Stored items
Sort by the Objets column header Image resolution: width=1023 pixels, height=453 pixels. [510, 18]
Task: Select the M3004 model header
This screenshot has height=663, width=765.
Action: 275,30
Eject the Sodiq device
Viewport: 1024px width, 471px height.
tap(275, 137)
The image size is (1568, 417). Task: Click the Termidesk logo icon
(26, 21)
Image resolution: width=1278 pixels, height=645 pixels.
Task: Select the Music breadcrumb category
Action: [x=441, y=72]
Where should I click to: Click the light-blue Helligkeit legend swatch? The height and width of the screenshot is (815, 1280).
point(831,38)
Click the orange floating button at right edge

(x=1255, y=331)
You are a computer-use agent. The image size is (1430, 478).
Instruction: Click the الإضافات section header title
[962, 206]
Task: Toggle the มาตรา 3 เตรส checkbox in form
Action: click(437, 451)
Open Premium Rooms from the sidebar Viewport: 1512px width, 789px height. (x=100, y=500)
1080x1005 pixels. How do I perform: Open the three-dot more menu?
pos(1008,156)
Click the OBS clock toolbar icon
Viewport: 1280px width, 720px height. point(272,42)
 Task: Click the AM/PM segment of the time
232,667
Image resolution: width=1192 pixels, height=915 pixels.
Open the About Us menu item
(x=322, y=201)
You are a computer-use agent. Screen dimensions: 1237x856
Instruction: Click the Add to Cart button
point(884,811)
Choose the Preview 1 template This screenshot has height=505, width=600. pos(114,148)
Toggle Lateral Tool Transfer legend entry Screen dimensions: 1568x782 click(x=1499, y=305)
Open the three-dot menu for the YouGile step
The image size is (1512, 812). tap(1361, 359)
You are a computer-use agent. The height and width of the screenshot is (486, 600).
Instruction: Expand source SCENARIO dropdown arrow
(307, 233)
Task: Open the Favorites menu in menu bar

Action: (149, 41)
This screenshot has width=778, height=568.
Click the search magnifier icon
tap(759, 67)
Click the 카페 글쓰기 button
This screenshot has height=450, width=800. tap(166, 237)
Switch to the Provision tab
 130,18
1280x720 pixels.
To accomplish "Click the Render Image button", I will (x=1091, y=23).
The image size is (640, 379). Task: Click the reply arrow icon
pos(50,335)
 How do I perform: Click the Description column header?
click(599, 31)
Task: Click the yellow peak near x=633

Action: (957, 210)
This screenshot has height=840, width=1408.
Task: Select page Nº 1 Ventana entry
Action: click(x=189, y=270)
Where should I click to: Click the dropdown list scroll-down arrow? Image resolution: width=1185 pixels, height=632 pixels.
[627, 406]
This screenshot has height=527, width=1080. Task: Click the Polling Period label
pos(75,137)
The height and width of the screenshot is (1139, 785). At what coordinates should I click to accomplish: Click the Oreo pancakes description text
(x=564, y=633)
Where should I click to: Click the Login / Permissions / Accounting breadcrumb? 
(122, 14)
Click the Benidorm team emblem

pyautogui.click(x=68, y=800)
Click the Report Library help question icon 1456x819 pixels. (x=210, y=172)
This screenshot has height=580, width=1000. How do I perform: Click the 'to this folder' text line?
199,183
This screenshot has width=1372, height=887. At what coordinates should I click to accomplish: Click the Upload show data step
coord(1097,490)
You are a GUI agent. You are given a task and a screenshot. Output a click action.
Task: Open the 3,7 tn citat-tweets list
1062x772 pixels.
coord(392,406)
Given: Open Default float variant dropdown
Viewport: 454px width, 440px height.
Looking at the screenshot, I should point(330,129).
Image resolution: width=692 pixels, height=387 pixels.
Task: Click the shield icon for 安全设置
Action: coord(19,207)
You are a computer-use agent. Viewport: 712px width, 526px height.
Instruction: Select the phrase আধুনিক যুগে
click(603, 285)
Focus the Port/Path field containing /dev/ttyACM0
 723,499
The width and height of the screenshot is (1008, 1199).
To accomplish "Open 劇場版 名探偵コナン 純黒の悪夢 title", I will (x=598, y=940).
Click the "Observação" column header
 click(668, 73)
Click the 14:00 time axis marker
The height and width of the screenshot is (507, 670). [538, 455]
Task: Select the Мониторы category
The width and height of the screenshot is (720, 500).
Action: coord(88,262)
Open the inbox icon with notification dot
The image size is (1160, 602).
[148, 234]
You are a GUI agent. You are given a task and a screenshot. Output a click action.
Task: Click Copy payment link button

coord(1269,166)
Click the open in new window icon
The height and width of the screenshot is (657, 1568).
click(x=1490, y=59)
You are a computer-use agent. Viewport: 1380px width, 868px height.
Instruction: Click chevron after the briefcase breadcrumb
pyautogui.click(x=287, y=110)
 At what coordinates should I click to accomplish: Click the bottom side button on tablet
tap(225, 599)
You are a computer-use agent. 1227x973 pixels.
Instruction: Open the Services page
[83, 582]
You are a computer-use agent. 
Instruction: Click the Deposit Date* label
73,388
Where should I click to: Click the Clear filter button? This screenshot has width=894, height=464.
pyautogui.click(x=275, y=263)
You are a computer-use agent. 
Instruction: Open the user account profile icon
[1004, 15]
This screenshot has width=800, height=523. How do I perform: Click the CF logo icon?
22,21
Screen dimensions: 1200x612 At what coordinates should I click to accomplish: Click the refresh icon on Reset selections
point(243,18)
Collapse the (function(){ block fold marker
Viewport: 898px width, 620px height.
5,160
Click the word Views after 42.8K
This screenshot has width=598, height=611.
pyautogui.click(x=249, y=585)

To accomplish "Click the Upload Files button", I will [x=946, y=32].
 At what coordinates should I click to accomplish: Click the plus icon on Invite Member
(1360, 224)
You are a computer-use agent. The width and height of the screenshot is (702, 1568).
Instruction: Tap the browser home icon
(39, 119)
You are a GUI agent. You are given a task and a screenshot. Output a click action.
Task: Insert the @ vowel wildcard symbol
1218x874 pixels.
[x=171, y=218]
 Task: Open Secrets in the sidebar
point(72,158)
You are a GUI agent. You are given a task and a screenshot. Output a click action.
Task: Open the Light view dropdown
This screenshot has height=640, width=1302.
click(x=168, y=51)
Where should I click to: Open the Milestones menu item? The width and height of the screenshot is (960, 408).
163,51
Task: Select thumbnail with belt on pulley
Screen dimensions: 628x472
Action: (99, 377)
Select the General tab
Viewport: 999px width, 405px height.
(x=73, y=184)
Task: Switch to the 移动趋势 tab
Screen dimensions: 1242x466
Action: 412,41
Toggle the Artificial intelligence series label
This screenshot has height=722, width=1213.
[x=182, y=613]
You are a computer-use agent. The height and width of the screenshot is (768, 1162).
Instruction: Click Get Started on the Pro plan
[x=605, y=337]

§ TASK ITEM
Please give an exact copy of the lines above, beginning with the line containing "You are a computer-use agent. 1227x973" and running through the line containing "Click the word Views after 42.8K", and of no other lines.

§ REPLY
You are a computer-use agent. 1227x973 pixels.
Instruction: Open the Services page
[83, 582]
You are a computer-use agent. 
Instruction: Click the Deposit Date* label
73,388
Where should I click to: Click the Clear filter button? This screenshot has width=894, height=464.
pyautogui.click(x=275, y=263)
You are a computer-use agent. 
Instruction: Open the user account profile icon
[1004, 15]
This screenshot has width=800, height=523. How do I perform: Click the CF logo icon?
22,21
Screen dimensions: 1200x612 At what coordinates should I click to accomplish: Click the refresh icon on Reset selections
point(243,18)
Collapse the (function(){ block fold marker
Viewport: 898px width, 620px height.
5,160
Click the word Views after 42.8K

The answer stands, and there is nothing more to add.